LES ACTEURS DU JUDICIAIRE

 

« La plupart des entreprises sont des SARL ou fonctionnent dans le secteur informel. Le poids de la culture et des traditions oblige à privilégier la confiance, la réputation et les liens de parenté qui constituent des obstacles au recouvrement forcé des créances.

Les entreprises sont également confrontées à une méconnaissance des règles juridiques, à la complexité des procédures, aux pratiques dilatoires encouragées par les multiples possibilités de recours ouvertes aux débiteurs. Les pratiques de corruption et de prévarication se sont généralisées et touchent tous les secteurs y compris les milieux judiciaires. « L’honnêteté est devenue un délit », selon les responsables d’entreprises rencontrées ; les entreprises prête-nom appartenant à des fonctionnaires foisonnent, ainsi les transporteurs se sentent relégués derrière des entreprises prête-nom qui appartiennent à des personnes ayant acquis des véhicules remorques et des camions citernes en utilisant les moyens de l’Etat. » .

 

LES HUISSIERS DE JUSTICE

« Les huissiers de justice jouent un rôle très important dans les procédures de recouvrement des créances. La plupart des huissiers rencontrés affirment que le droit OHADA contient des règles trop favorables aux débiteurs indélicats. Les difficultés de recouvrement se présentent à tous les niveaux de la procédure de recouvrement.

Concernant la procédure d’injonction de payer, une première difficulté à laquelle les huissiers sont confrontés est celle de la localisation géographique du débiteur. La signification de l’acte d’huissier doit être faite, autant que possible, à personne, ou à domicile. Le plus souvent, les huissiers rencontrent d’énormes difficultés à localiser le débiteur.

De façon générale, les huissiers estiment que les juges sont trop enclins à protéger les débiteurs : par exemple dans les procédures d’injonction de payer le juge ne devrait pas, en cas de sommation, exiger la preuve du fondement de la créance car la sommation est souvent accompagnée des factures et/ou d’une reconnaissance de la dette. Dans l’Acte uniforme, les mentions requises « à peine de nullité » ou « à peine d’irrecevabilité » foisonnent et servent la cause des débiteurs indélicats ».

▶ [Lignes de données]
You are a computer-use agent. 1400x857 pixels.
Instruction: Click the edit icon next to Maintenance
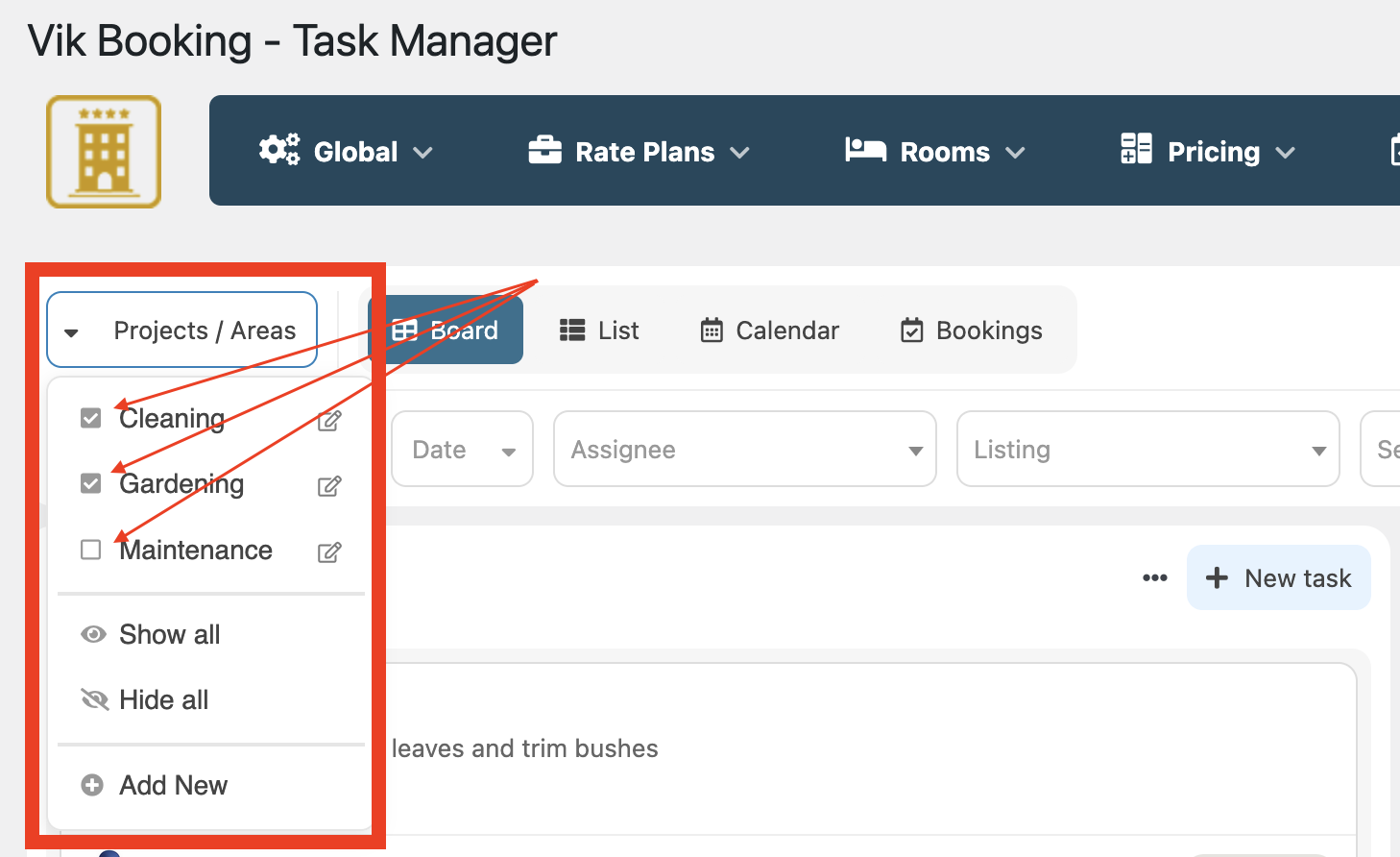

▶ [À faire]
**a)** Dans l'extrait sur le recouvrement des créances, relevez tout ce qui, selon le texte, fait obstacle au recouvrement forcé des créances en raison du poids de la culture et des traditions.
**b)** Poursuivez l'extrait sur le recouvrement des créances à partir de sa dernière phrase.
Les données n'ont aucun rôle dans ce travail.

▶ [Réponses ci-dessous]
**a)** La confiance, la réputation et les liens de parenté.

**b)**
 

LES AVOCATS

« Les avocats abusent avec les demandes de renvois et les oppositions non fondées qui sont utilisées pour retarder l’issue du procès. Les banquiers protègent abusivement leurs clients qu’ils informent en servant aux huissiers les formules « réponse suivra » ou « sous réserve des opérations en cours ». Le détournement d’objets saisis est devenu fréquent et non sanctionné, de sorte que personne ne fait plus de saisie-vente, le débiteur ayant tout le temps de déménager rapidement.

Le texte de l’AURVE a par ailleurs le défaut d’accroître les lenteurs judiciaires. Avant l’avènement du droit OHADA, on pouvait faire le commandement et 24 heures après procéder à la saisie, le délai de huitaine prévu par l’AURVE est une faveur accordée au débiteur qui diminue le caractère dissuasif du commandement ».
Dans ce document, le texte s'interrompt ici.